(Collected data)
┄┄┄┄┄┄┄┄┄┄
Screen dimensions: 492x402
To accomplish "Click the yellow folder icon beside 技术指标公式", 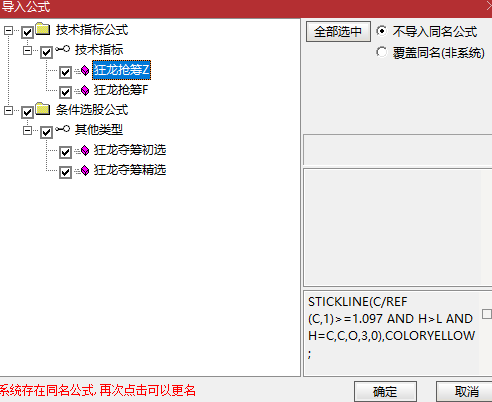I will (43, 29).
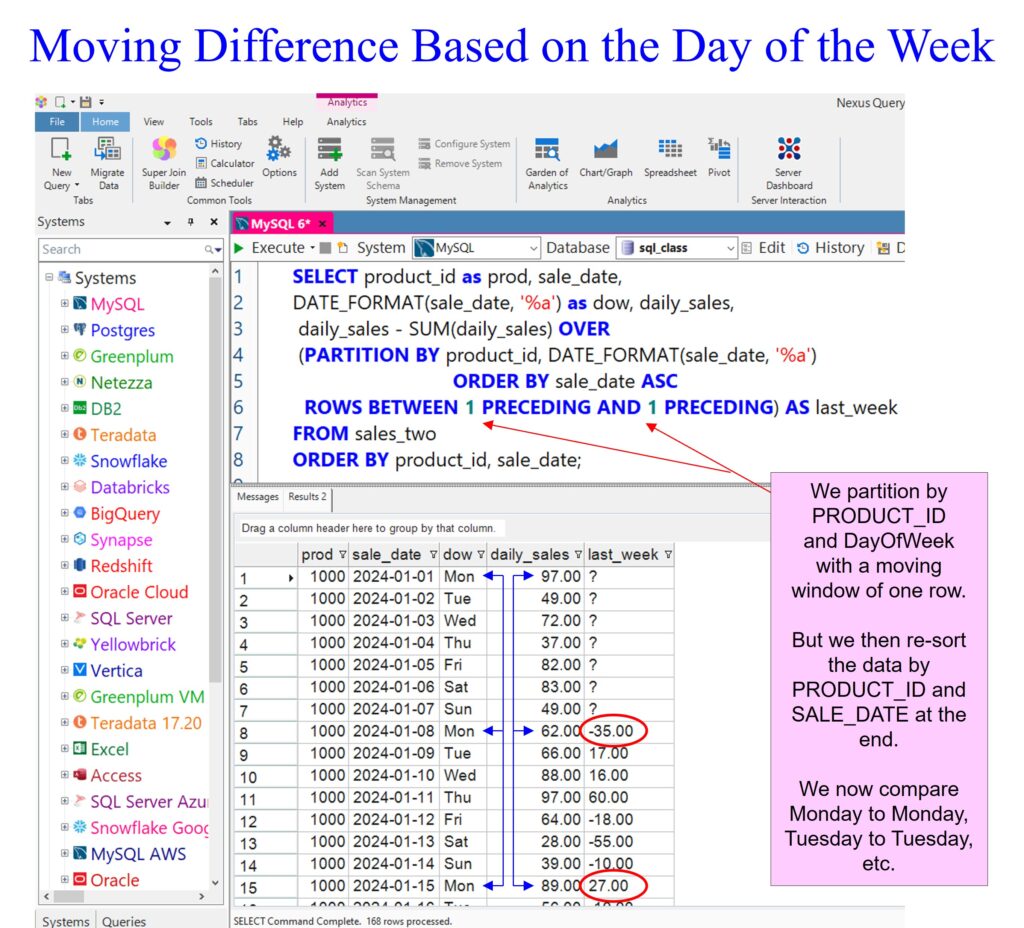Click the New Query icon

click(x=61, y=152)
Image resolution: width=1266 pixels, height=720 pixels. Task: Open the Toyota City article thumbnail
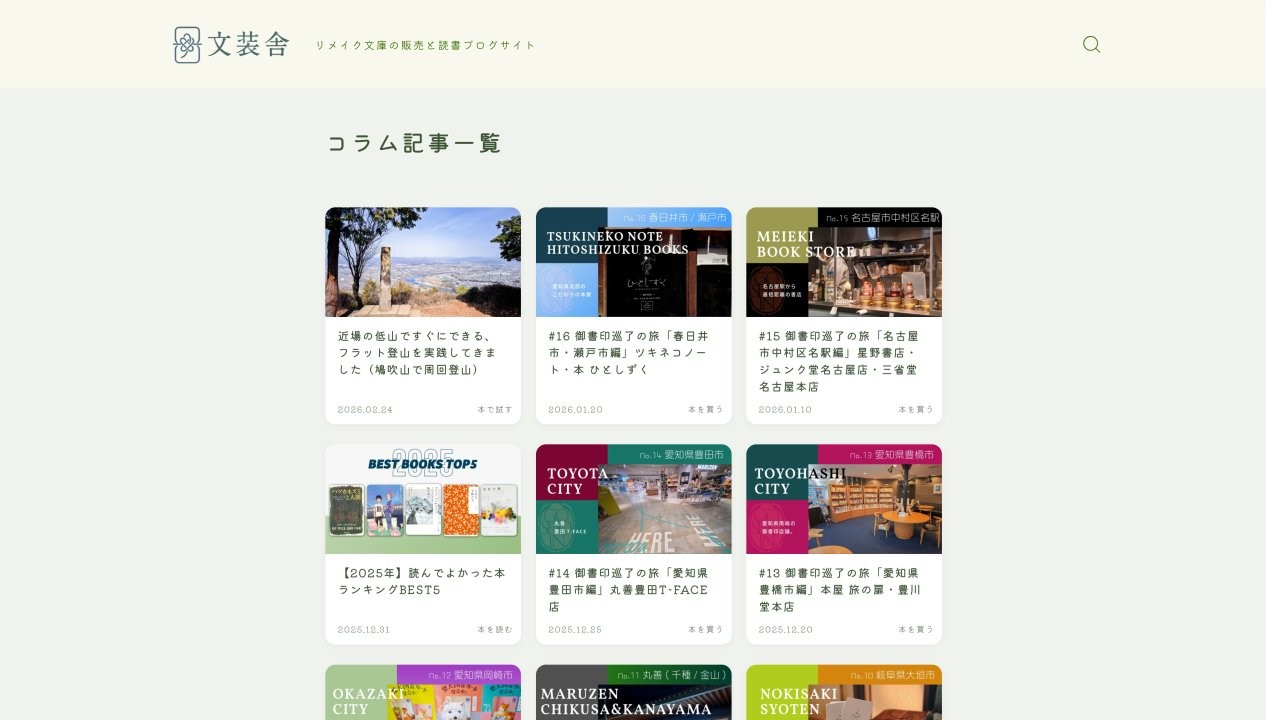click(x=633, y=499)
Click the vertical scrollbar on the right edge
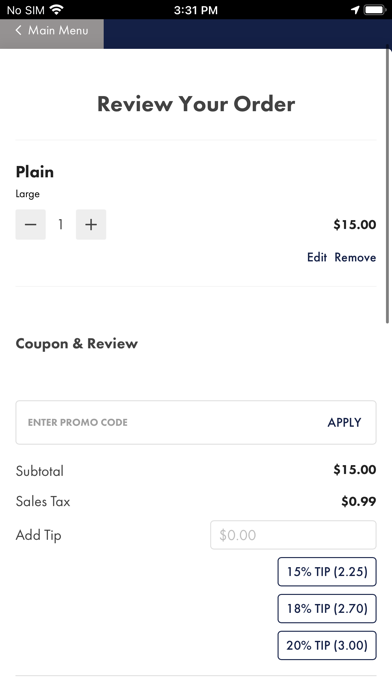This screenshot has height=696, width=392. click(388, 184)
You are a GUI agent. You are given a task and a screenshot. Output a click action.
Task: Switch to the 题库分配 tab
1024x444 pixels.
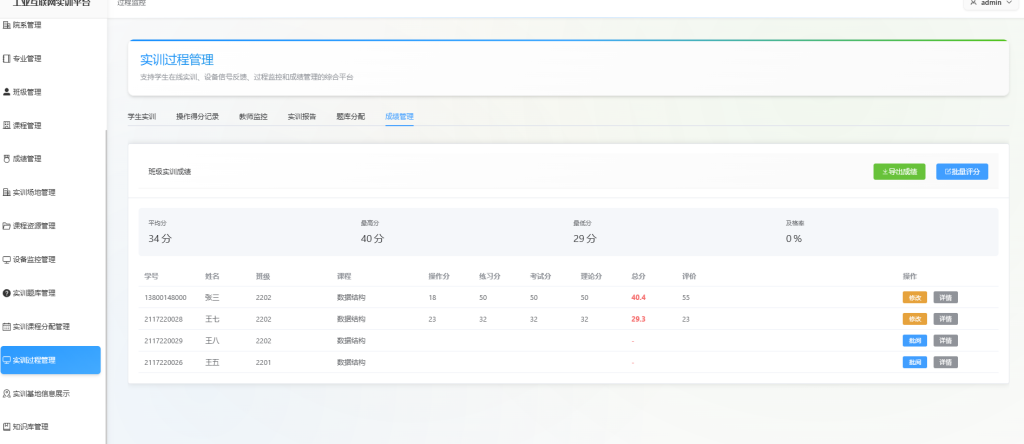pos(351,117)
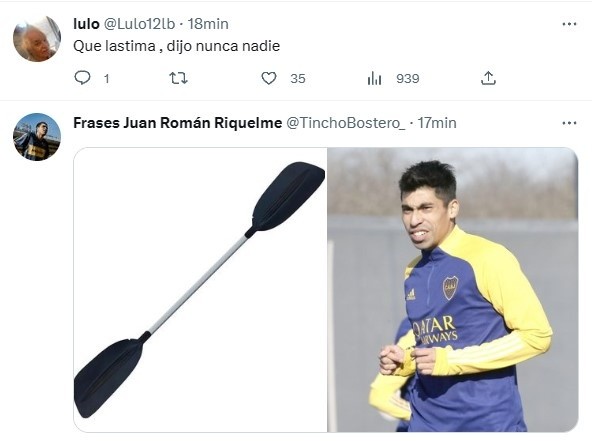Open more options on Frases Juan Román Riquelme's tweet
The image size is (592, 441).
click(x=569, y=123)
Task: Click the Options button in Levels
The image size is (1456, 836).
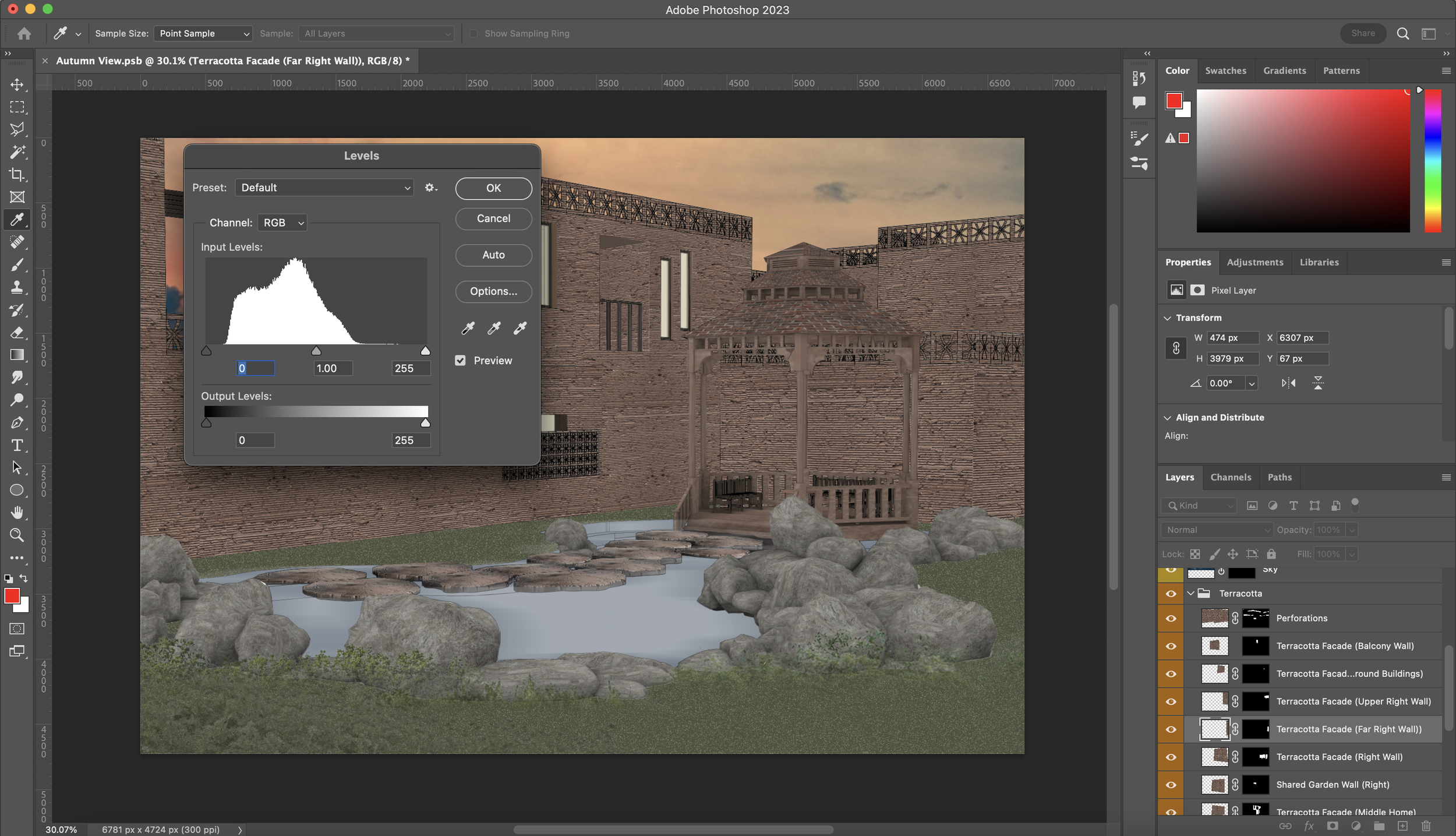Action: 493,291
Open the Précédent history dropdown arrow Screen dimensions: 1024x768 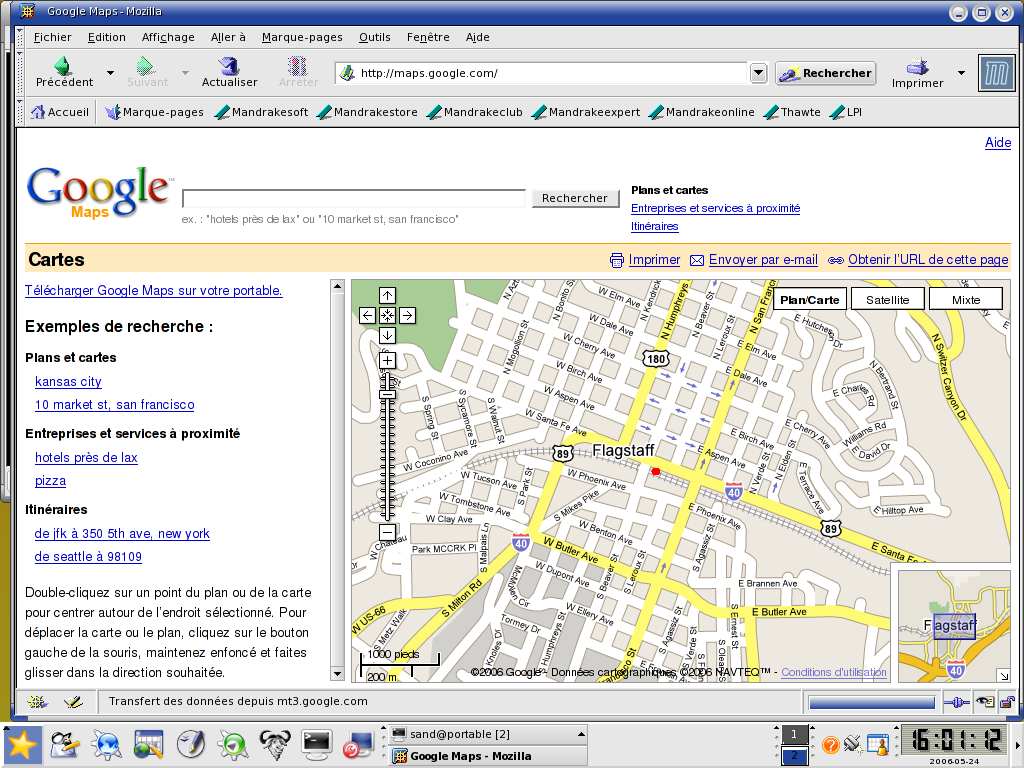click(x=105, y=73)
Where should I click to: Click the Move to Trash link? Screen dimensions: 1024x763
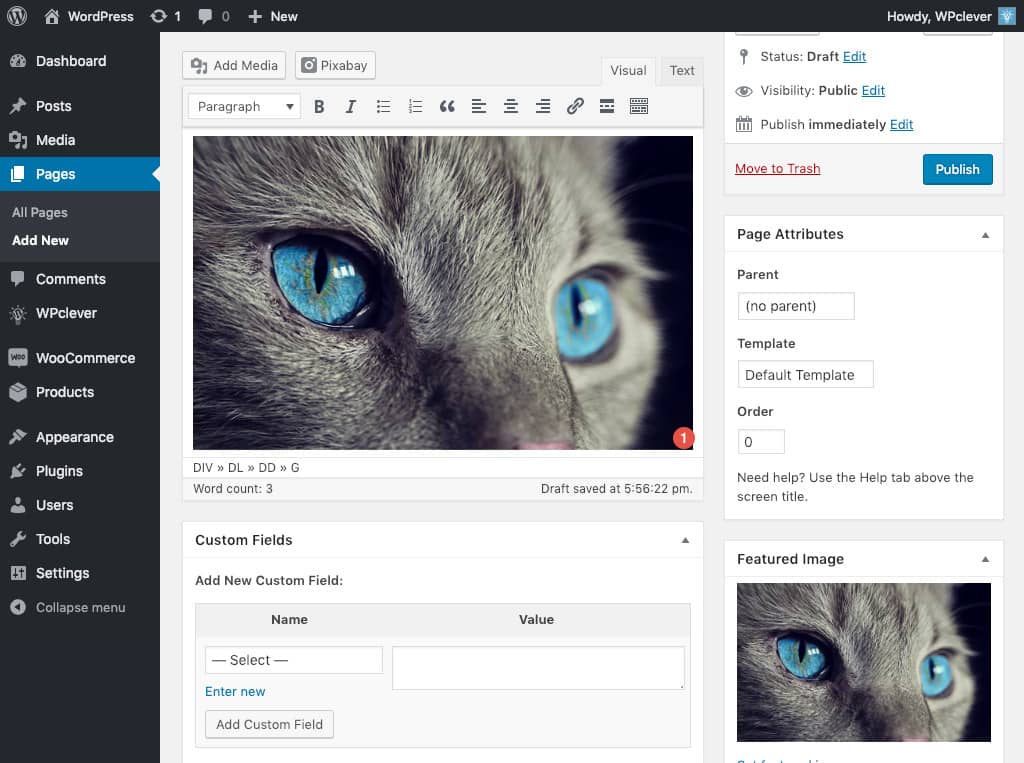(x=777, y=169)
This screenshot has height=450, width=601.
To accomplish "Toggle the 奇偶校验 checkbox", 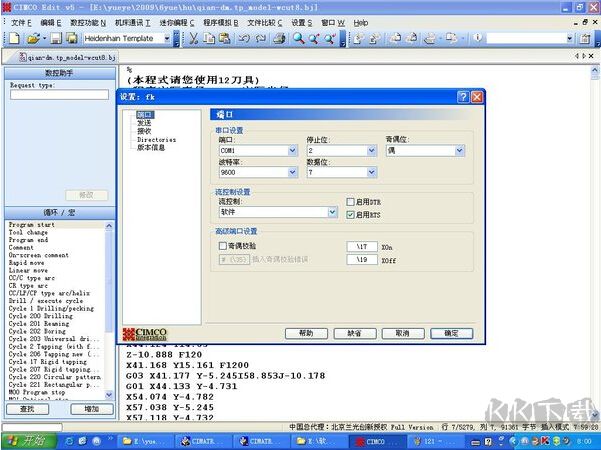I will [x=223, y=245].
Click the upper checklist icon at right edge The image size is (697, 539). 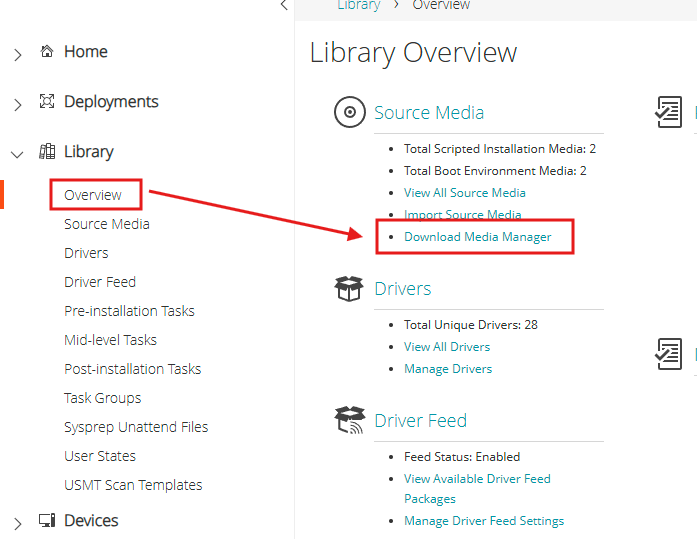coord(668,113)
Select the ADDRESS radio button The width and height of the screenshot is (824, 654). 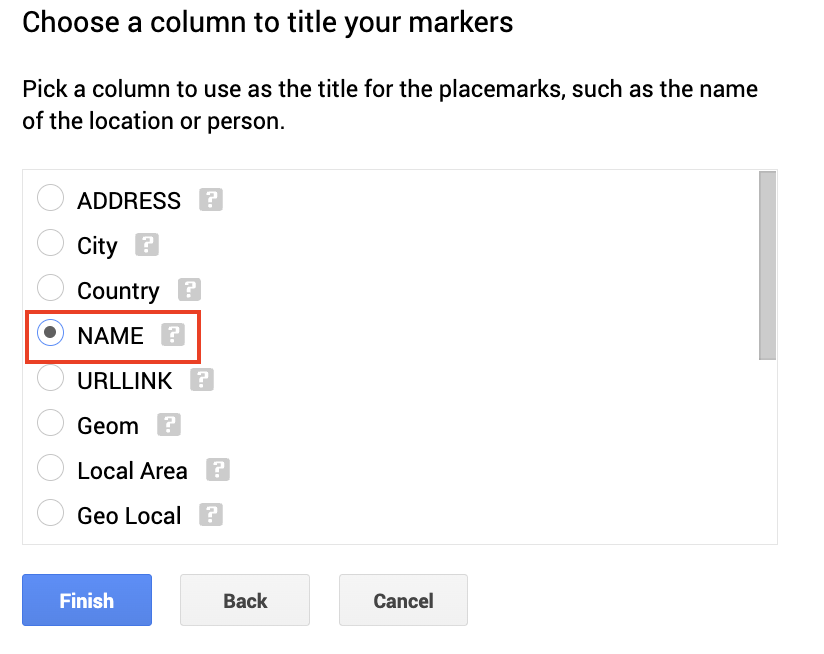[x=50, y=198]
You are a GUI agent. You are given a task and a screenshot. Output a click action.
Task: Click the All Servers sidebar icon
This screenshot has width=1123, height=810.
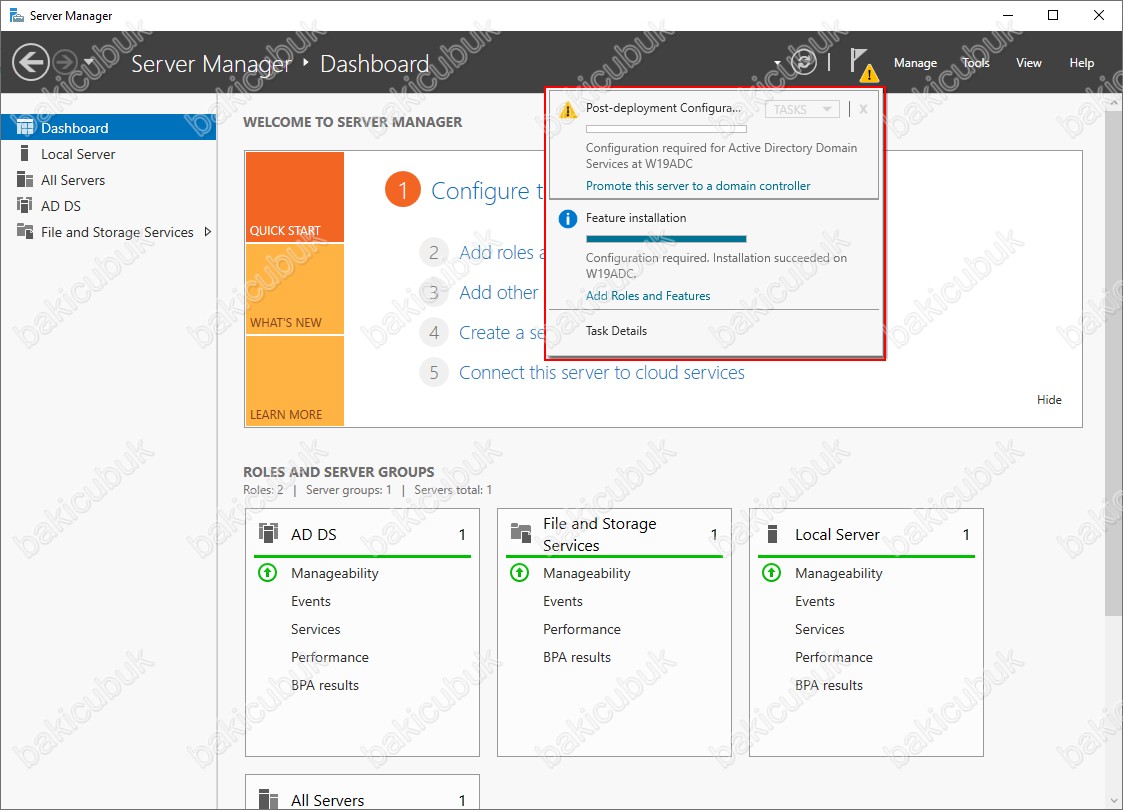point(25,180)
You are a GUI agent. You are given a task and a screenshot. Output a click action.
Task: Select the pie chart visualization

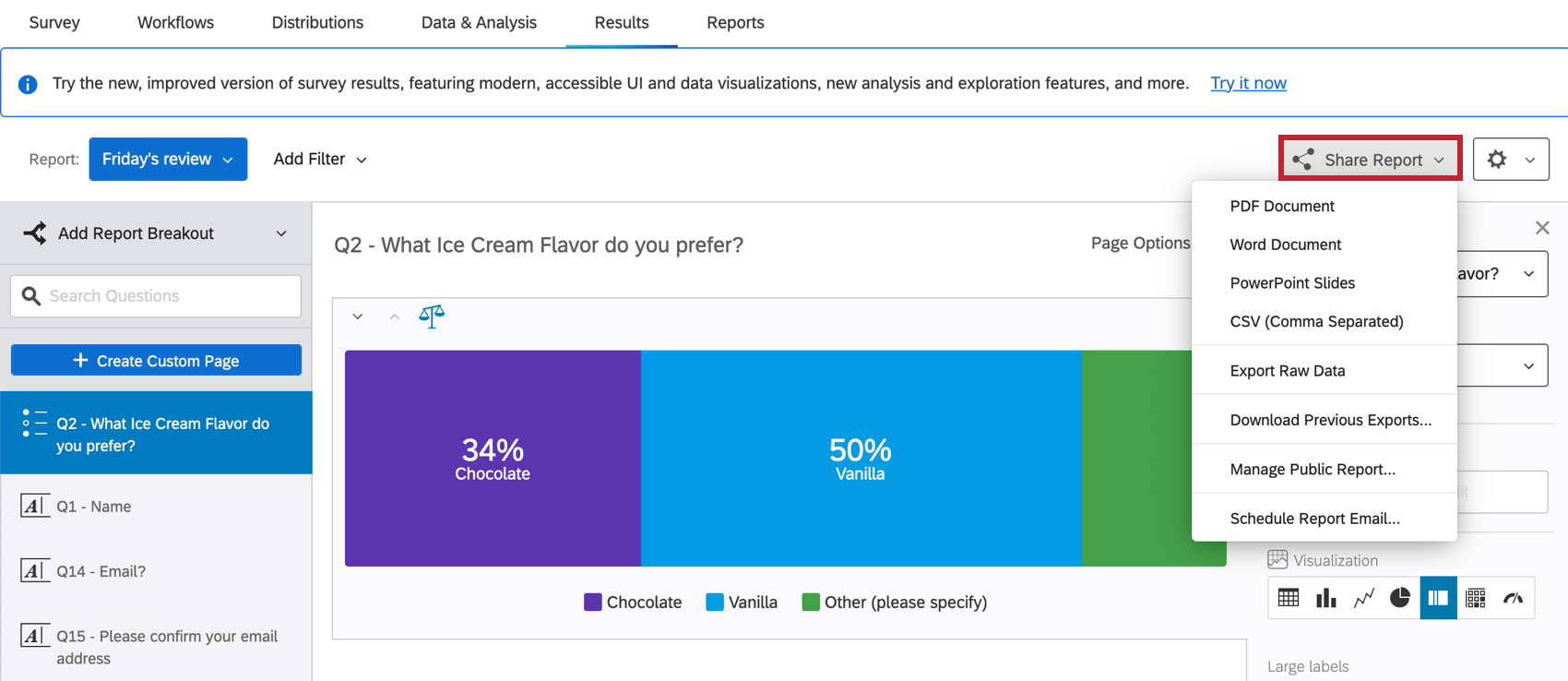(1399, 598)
┄┄┄┄┄┄┄┄┄┄
* YOUR INSTRUCTIONS
Each line from the line containing "Task: Click the All Servers sidebar icon" through the final line of the data above must be retyped exactly; nothing else, and no pictures, may appear.

* ANSWER FOR THE TASK
Task: Click the All Servers sidebar icon
This screenshot has width=1123, height=810.
point(25,180)
You are a GUI agent. You are given a task and a screenshot. Output a click action.
Task: Select the pie chart visualization

(1399, 598)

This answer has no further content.